La mezcla fatal para las mujeres es la sobrecarga de trabajo pagado y no-remunerado, enfrentando además violencia doméstica en sus camas y mesas. La violencia doméstica no conoce clase social pero queda invisible en las historias del Facebook de las clases más acomodadas, donde rigen las influencers para mantenerse fit y donde circulan consejos sobre cómo hacer manualidades creativas con los niños mientras preparas un rico postre para el huevón que hace su teletrabajo encerrado solo en una pieza porque no aguanta el estrés con los niños. Las mujeres que han aguantado por tantos meses, ahora se caen una por una. Las jefas únicas de hogar primero.
A través de las pantallas zoom de colegios y del tele-trabajo se instala el asilo vía control remoto en lo que una vez era tu refugio personal. Lejos son los días en los cuales se cerraban las cortinas para dejar fuera a la oscuridad. Solo las ajustamos para que el sol débil del invierno no distorsione la imagen nuestra que se proyecta en la reunión virtual. Como somos trabajadores responsables, no podemos apagar la cámara durante la reunión y la luz sigue ardiendo como una fogata constante día y noche.
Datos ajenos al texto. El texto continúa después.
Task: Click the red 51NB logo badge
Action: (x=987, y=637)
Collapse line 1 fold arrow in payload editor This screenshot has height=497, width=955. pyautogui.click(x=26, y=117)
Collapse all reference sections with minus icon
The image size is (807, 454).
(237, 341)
Después del trabajo siguen los Instagram y Facebook-live de pseudointelectuales y artistas vendiendo cualquier mercadería mientras nosotras preparamos la cena. Las pantallas del teletrabajo representan el control hacia dentro y fuera, un control ya internalizado por nosotros. Las pantallas nos cansan pero es la nueva normalidad (Debord, 2012). Solo hay que creerlo. A los colegas les mandamos saludos de ánimo. Cuídense. La grabación termina y la tengo que subir a YouTube y después dejar el link en el aula virtual. Allí está todo registrado, incluso las interrupciones por mis hijos. Soy como Big Brother pero nunca quise ser parte del show.
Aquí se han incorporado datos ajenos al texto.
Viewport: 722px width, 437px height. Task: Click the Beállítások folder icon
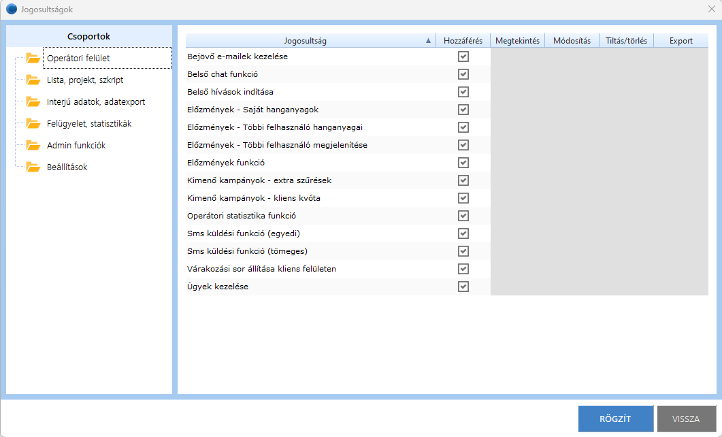click(33, 167)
Igualmente encerrados en su cárcel doméstica están quienes no tienen ni trabajo y tampoco tele, y menos tele-trabajo. Ni señal les llega. Difícil así obtener un permiso de salida a través de la comisaría virtual. Pero el estómago manda, los niños quieren tomar su leche y lloran. Se abren las puertas a las cuales no llega ningún delivery, en búsqueda de algo que alimenta. Olla común.
¿Y dónde quedo yo? ¿Estoy loca after all? Anoche vi luces parpadeantes en la cortina de mi pieza. Tuve que taparme un ojo para verificar que no entran luces a mi pieza desde fuera. Quizás no debo haber tomado esta media copa de vino blanco. Mejor consumir más Erving Goffman quien explica tan bien todo lo que me está pasando.
«Aquí quiero enfatizar que la percepción de perder la cabeza se basa en estereotipos culturalmente arraigados y socialmente arraigados en cuanto a la importancia de los síntomas, como escuchar voces, perder la orientación temporal y espacial, y sentir que uno está siendo seguido, y que muchos del más espectacular y convincente de estos síntomas en algunos casos significa psiquiátricamente un simple trastorno emocional temporal en una situación estresante, por aterradora que sea para la persona en ese momento. Del mismo modo, la ansiedad resultante de esta percepción de uno mismo, y las estrategias diseñadas para reducir esta ansiedad, no son producto de una psicología anormal, sino que serían exhibidas por cualquier persona socializada en nuestra cultura que se concibiera a sí mismo como alguien que pierde la razón « (Goffman, 1994/1961: 28).
Decisión tomada: me voy a comprar cortinas más oscuras para que no entre ni un rayo de luz rara a mi pieza, ni desde fuera y tampoco desde las pantallas. Es el afuera que proyecta su locura en mí. Con los días logro salir un poco de la locura de la máquina de explotación que me exprime como un limón. Ya me escribo sola, como un perpetuum mobile. Escribir es mi calmante número uno. Algo de locura queda en el desastre, con o sin diagnóstico.